▸ Work instructions: In the listing that follows, count each line where the word "chart" appears; write nothing but the count.

▸ Dataset records:
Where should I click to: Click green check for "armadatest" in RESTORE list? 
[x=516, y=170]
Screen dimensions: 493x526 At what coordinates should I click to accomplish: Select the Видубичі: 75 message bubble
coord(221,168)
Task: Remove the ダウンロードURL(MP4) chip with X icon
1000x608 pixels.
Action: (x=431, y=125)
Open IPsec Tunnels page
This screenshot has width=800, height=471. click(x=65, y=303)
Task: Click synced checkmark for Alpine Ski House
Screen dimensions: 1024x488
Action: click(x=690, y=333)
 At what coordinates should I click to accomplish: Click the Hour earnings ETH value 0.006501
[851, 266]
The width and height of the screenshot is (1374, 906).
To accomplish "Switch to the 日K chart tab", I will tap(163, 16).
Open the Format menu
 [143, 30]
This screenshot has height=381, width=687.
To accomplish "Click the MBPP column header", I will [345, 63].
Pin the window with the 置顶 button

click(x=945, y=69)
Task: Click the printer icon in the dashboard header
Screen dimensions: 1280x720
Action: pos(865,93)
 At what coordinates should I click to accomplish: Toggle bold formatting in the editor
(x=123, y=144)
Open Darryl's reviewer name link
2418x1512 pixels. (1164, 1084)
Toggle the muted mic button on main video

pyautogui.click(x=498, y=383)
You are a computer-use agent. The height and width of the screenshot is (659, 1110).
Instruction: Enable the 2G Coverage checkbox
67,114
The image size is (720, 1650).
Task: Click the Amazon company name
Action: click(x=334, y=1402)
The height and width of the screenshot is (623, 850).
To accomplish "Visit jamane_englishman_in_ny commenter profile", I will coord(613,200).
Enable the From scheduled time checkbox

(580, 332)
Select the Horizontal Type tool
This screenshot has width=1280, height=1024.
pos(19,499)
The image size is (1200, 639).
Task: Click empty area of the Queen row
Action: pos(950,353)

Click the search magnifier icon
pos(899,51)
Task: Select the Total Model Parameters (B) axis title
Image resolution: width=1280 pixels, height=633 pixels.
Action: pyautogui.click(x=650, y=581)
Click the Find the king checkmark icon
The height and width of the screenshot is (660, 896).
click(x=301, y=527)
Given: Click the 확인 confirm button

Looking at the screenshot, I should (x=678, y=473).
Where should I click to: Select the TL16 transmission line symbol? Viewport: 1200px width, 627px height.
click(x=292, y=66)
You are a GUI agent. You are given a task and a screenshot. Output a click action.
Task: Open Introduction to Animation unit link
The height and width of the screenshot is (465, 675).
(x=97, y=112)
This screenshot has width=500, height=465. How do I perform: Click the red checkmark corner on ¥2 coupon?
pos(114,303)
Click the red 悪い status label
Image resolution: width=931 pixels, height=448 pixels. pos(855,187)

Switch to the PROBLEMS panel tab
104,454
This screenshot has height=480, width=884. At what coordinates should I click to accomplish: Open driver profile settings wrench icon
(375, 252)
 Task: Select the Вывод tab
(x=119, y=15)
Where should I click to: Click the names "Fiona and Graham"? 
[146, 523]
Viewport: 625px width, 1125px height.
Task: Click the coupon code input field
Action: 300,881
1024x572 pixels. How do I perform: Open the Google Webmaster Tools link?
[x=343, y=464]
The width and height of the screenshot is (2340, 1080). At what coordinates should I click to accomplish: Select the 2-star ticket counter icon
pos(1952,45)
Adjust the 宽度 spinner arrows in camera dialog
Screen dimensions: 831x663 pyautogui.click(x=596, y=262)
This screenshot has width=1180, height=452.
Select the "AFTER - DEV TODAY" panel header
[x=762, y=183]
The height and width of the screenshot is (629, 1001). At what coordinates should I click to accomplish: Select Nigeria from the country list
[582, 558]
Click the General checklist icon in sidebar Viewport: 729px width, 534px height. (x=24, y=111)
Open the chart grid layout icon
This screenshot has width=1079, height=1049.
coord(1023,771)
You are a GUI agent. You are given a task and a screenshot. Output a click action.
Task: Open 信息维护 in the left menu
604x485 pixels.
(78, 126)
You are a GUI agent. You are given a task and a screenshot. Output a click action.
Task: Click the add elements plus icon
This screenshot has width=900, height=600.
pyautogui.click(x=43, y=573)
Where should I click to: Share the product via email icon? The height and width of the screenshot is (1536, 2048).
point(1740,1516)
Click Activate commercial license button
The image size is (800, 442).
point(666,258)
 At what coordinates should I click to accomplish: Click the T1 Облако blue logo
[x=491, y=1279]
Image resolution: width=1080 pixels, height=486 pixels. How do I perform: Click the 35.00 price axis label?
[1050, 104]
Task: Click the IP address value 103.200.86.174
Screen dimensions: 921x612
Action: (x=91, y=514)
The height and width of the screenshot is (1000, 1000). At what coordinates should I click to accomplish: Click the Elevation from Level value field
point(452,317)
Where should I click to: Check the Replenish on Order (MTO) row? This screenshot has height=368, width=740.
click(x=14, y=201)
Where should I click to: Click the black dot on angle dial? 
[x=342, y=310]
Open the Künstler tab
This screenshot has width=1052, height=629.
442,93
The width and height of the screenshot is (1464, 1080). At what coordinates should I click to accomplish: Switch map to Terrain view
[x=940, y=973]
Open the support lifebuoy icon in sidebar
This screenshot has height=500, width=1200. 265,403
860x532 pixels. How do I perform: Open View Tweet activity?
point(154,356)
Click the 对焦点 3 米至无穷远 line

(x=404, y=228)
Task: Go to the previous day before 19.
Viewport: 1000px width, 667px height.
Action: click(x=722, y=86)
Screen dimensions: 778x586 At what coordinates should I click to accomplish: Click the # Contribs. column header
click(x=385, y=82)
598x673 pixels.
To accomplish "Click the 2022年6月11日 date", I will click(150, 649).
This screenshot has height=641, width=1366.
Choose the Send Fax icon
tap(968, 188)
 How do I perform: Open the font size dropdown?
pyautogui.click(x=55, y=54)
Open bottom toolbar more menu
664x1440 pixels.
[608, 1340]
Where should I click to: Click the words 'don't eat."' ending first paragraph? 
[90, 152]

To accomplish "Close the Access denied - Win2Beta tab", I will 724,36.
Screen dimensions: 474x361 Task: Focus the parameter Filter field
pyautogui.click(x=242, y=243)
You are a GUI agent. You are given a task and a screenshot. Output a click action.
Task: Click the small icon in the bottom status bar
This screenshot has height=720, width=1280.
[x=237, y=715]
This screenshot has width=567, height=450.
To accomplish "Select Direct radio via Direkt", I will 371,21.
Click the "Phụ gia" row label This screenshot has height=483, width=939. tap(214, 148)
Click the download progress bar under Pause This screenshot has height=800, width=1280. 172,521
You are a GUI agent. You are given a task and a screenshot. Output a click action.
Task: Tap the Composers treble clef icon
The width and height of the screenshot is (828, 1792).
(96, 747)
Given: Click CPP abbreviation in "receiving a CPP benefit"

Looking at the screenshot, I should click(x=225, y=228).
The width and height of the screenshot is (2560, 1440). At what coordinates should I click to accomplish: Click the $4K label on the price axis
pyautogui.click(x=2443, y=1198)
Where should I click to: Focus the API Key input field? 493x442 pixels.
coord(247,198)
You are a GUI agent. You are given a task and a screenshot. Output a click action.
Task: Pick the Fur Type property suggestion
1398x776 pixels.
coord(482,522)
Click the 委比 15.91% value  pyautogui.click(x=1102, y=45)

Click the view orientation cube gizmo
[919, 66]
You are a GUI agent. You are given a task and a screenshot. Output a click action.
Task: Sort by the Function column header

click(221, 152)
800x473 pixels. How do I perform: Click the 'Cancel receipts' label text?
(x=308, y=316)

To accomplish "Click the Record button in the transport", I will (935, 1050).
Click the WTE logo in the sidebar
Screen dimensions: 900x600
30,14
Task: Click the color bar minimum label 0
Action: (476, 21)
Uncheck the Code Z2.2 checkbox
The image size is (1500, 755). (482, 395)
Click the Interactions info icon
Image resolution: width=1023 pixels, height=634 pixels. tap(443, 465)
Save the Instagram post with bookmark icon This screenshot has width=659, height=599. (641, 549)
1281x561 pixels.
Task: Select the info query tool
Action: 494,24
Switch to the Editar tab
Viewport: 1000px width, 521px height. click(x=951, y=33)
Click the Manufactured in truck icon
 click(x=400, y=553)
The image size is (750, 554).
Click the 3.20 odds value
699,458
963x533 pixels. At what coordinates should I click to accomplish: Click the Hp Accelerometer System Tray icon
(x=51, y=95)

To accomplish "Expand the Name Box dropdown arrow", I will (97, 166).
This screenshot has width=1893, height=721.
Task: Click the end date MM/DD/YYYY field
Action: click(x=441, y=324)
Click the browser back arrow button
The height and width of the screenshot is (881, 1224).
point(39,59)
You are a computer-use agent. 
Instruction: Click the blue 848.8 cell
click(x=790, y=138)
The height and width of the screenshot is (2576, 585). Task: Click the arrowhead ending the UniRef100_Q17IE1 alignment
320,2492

▸ Solution below: 2